Monday, July 26, 2010
Inception: Daily Caller is a manic, needlessly complex, and ultimately trivial movie—good for a few hours’ entertainment in a sweltering summer, but mind-numbingly insubstantial. The initial premise is promising: former Beltway star Tucker Carlson, anguished at having dropped to the Schlussel-Breitbart level of American punditry, assembles a team of accomplished sociopaths and professional liars (led by newcomer Jonathan Strong) to sedate young Ezra Klein and journey deep into Klein’s unconscious to find the vault where he keeps the names of the members of a secret society known only as “Journolist.” It’s like Fantastic Voyage meets The Matrix, and some of the special effects—like a free-fall fistfight between Dave Weigel and Jeffrey Goldberg in a zero-gravity hotel corridor—are remarkably convincing. But the plot goes awry when the intrepid Carlson discovers that the sleeping Klein is dreaming of yet another list. This is apparently made up of a still more shadowy group of academics and political commentators who are, in turn, collectively dreaming of ways to develop techniques for “inception,” that is, planting ideas in other people’s minds so deeply that the people believe the ideas to be their own. This could have been an opportunity for some genuinely innovative and challenging filmmaking, the dream-within-the-dream-within-the-dream taking any number of surreal forms. But it’s just at this point that Inception: DC runs out of imagination, revealing a secret society in an Arctic fortress devoted to some of the most banal and mundane machinations ever machinated. Middling obscure and openly left wing university professor Henry Farrell is shown dreaming up an “Open Letter” together with 106 fellow sleepers (giving new meaning to the term “sleeper cell”), while on still deeper levels, teams of liberal and center-liberal dreamers plot to criticize Sarah Palin for her ignorance and inexperience. At which point the befuddled viewer can only ask, was this trip really necessary?
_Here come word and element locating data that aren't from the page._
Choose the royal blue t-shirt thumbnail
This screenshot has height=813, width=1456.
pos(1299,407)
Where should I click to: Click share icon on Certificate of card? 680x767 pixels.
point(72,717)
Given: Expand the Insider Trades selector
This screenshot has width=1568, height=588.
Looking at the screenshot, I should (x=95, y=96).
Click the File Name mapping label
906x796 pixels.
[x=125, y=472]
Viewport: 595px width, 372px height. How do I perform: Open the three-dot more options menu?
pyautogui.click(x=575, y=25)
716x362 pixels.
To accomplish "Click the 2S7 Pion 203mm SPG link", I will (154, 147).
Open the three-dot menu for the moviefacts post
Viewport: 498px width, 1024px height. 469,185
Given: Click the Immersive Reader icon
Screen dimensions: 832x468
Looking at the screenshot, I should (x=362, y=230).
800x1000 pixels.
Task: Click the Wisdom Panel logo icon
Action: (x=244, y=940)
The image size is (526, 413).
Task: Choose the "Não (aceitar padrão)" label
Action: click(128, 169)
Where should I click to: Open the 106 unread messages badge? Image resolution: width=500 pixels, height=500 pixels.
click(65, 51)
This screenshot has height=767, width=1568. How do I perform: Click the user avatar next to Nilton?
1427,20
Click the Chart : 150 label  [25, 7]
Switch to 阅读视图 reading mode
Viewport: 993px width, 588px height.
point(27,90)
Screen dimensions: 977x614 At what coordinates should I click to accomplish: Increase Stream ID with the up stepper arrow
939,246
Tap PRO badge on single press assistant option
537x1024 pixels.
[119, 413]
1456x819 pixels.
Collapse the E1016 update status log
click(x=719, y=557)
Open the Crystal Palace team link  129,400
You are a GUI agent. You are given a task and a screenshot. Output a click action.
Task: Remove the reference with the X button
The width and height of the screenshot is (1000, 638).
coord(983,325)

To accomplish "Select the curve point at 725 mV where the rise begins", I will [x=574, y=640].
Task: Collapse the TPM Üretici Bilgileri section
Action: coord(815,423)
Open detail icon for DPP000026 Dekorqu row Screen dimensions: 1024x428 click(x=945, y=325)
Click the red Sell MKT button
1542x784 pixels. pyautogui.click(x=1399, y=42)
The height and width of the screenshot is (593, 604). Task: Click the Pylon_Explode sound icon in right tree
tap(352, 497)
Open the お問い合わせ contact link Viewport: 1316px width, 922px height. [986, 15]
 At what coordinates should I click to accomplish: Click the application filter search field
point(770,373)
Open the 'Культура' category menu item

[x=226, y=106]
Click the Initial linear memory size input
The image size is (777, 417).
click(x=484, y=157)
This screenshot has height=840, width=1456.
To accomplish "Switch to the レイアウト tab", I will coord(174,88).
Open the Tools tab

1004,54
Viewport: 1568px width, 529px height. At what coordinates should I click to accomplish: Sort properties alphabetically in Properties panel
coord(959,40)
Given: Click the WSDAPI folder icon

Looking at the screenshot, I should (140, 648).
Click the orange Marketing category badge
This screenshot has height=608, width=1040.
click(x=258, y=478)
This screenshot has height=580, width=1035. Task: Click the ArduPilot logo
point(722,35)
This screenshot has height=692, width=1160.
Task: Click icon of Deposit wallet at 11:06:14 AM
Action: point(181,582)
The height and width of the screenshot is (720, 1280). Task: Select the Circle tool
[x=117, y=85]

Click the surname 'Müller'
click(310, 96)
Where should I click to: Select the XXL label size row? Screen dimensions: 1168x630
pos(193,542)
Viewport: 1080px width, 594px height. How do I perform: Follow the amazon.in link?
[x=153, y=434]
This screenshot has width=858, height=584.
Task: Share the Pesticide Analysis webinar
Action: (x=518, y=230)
There may be some kind of paradox in the fact that the dazzling high-tech wizardry of Inception: DC is ultimately deployed to uncover the weakest-sauce “conspiracy” in the history of conspiracy theories. Meanwhile, the real mystery, as always, lies hidden in plain sight: the mystery of how a team of accomplished sociopaths managed to get so deep into John McCain’s brain as to persuade him to nominate Sarah Palin in the first place, and then to “suspend” his campaign in response to the financial crisis so that he could fly back to Washington and stand around the White House muttering and looking angry. The day that bizarre story comes to light is the day we’ll finally have a political/psychological thriller worth watching.